**WHAT IS NEEDED**
Write these lines out as a numbered list, leaving out the blank lines.

**PROVIDED MATERIAL**

>>

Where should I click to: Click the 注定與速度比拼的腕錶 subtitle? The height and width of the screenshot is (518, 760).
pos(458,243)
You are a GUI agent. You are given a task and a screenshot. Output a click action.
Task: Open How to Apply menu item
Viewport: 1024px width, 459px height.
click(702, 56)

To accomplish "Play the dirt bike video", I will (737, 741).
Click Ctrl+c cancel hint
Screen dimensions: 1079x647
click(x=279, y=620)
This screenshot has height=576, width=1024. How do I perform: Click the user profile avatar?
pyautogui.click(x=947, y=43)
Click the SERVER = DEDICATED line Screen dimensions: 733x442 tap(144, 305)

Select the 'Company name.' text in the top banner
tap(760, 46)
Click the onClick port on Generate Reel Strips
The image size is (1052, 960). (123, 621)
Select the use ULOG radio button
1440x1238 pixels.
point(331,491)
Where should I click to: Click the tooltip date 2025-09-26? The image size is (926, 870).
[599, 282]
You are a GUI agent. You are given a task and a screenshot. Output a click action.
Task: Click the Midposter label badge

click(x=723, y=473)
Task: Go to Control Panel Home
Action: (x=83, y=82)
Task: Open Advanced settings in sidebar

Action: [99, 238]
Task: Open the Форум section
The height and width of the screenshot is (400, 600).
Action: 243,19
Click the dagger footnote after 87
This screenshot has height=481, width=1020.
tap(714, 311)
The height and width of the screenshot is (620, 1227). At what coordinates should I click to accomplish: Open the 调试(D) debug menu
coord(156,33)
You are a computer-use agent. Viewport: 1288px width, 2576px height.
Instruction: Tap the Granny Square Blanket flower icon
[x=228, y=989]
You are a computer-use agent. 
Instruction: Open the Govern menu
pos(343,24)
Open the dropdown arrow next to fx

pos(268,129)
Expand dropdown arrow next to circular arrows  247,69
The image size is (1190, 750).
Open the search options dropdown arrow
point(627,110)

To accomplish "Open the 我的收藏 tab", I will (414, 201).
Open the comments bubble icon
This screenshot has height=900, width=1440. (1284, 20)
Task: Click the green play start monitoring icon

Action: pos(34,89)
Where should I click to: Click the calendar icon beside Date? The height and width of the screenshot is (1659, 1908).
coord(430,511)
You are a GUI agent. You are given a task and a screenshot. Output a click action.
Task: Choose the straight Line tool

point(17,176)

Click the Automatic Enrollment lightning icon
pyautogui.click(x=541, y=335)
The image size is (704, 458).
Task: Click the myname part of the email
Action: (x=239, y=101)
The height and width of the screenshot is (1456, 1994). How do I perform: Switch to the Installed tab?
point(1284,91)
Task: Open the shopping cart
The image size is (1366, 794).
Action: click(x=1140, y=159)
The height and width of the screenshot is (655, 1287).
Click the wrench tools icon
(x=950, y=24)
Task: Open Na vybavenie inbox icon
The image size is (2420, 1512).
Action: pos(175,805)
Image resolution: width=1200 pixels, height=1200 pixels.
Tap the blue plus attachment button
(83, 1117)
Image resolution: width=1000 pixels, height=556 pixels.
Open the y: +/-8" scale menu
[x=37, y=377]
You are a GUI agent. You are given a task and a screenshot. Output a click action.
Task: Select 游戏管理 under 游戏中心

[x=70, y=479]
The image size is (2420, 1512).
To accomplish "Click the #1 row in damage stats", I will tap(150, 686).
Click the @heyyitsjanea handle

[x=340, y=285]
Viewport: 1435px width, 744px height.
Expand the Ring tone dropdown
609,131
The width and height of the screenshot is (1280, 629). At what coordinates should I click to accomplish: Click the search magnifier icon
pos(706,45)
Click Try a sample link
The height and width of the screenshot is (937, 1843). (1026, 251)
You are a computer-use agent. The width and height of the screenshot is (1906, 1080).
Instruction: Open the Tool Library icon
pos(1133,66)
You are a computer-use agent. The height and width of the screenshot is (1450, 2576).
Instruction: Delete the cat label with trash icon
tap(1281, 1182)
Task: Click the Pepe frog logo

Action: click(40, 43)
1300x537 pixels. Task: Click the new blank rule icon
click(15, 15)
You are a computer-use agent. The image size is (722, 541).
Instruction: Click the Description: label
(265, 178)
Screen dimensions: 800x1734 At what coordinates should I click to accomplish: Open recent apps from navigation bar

<<

**SOLUTION FOR THIS TASK**
1. Where should I click to: Click the 注定與速度比拼的腕錶 subtitle? The height and width of the screenshot is (518, 760).
2. pos(458,243)
3. You are a GUI agent. You are given a task and a screenshot. Output a click action.
4. Task: Open How to Apply menu item
5. Viewport: 1024px width, 459px height.
6. click(702, 56)
7. To accomplish "Play the dirt bike video", I will (737, 741).
8. Click Ctrl+c cancel hint
9. Screen dimensions: 1079x647
10. click(x=279, y=620)
11. This screenshot has height=576, width=1024. How do I perform: Click the user profile avatar?
12. pyautogui.click(x=947, y=43)
13. Click the SERVER = DEDICATED line Screen dimensions: 733x442 tap(144, 305)
14. Select the 'Company name.' text in the top banner
15. tap(760, 46)
16. Click the onClick port on Generate Reel Strips
17. The image size is (1052, 960). (123, 621)
18. Select the use ULOG radio button
19. 1440x1238 pixels.
20. point(331,491)
21. Where should I click to: Click the tooltip date 2025-09-26? The image size is (926, 870).
22. [599, 282]
23. You are a GUI agent. You are given a task and a screenshot. Output a click action.
24. Task: Click the Midposter label badge
25. click(x=723, y=473)
26. Task: Go to Control Panel Home
27. Action: (x=83, y=82)
28. Task: Open Advanced settings in sidebar
29. Action: [99, 238]
30. Task: Open the Форум section
31. The height and width of the screenshot is (400, 600).
32. Action: 243,19
33. Click the dagger footnote after 87
34. This screenshot has height=481, width=1020.
35. tap(714, 311)
36. The height and width of the screenshot is (620, 1227). At what coordinates should I click to accomplish: Open the 调试(D) debug menu
37. coord(156,33)
38. You are a computer-use agent. Viewport: 1288px width, 2576px height.
39. Instruction: Tap the Granny Square Blanket flower icon
40. [x=228, y=989]
41. You are a computer-use agent. 
42. Instruction: Open the Govern menu
43. pos(343,24)
44. Open the dropdown arrow next to fx
45. pos(268,129)
46. Expand dropdown arrow next to circular arrows  247,69
47. The image size is (1190, 750).
48. Open the search options dropdown arrow
49. point(627,110)
50. To accomplish "Open the 我的收藏 tab", I will (414, 201).
51. Open the comments bubble icon
52. This screenshot has height=900, width=1440. (1284, 20)
53. Task: Click the green play start monitoring icon
54. Action: pos(34,89)
55. Where should I click to: Click the calendar icon beside Date? The height and width of the screenshot is (1659, 1908).
56. coord(430,511)
57. You are a GUI agent. You are given a task and a screenshot. Output a click action.
58. Task: Choose the straight Line tool
59. point(17,176)
60. Click the Automatic Enrollment lightning icon
61. pyautogui.click(x=541, y=335)
62. The image size is (704, 458).
63. Task: Click the myname part of the email
64. Action: (x=239, y=101)
65. The height and width of the screenshot is (1456, 1994). How do I perform: Switch to the Installed tab?
66. point(1284,91)
67. Task: Open the shopping cart
68. The image size is (1366, 794).
69. Action: click(x=1140, y=159)
70. The height and width of the screenshot is (655, 1287).
71. Click the wrench tools icon
72. (x=950, y=24)
73. Task: Open Na vybavenie inbox icon
74. The image size is (2420, 1512).
75. Action: pos(175,805)
76. Image resolution: width=1200 pixels, height=1200 pixels.
77. Tap the blue plus attachment button
78. (83, 1117)
79. Image resolution: width=1000 pixels, height=556 pixels.
80. Open the y: +/-8" scale menu
81. [x=37, y=377]
82. You are a GUI agent. You are given a task and a screenshot. Output a click action.
83. Task: Select 游戏管理 under 游戏中心
84. [x=70, y=479]
85. The image size is (2420, 1512).
86. To accomplish "Click the #1 row in damage stats", I will tap(150, 686).
87. Click the @heyyitsjanea handle
88. [x=340, y=285]
89. Viewport: 1435px width, 744px height.
90. Expand the Ring tone dropdown
91. 609,131
92. The width and height of the screenshot is (1280, 629). At what coordinates should I click to accomplish: Click the search magnifier icon
93. pos(706,45)
94. Click Try a sample link
95. The height and width of the screenshot is (937, 1843). (1026, 251)
96. You are a computer-use agent. The width and height of the screenshot is (1906, 1080).
97. Instruction: Open the Tool Library icon
98. pos(1133,66)
99. You are a computer-use agent. The height and width of the screenshot is (1450, 2576).
100. Instruction: Delete the cat label with trash icon
101. tap(1281, 1182)
102. Task: Click the Pepe frog logo
103. Action: click(40, 43)
104. 1300x537 pixels. Task: Click the new blank rule icon
105. click(15, 15)
106. You are a computer-use agent. The image size is (722, 541).
107. Instruction: Click the Description: label
108. (265, 178)
109. Screen dimensions: 800x1734 At what coordinates should I click to accomplish: Open recent apps from navigation bar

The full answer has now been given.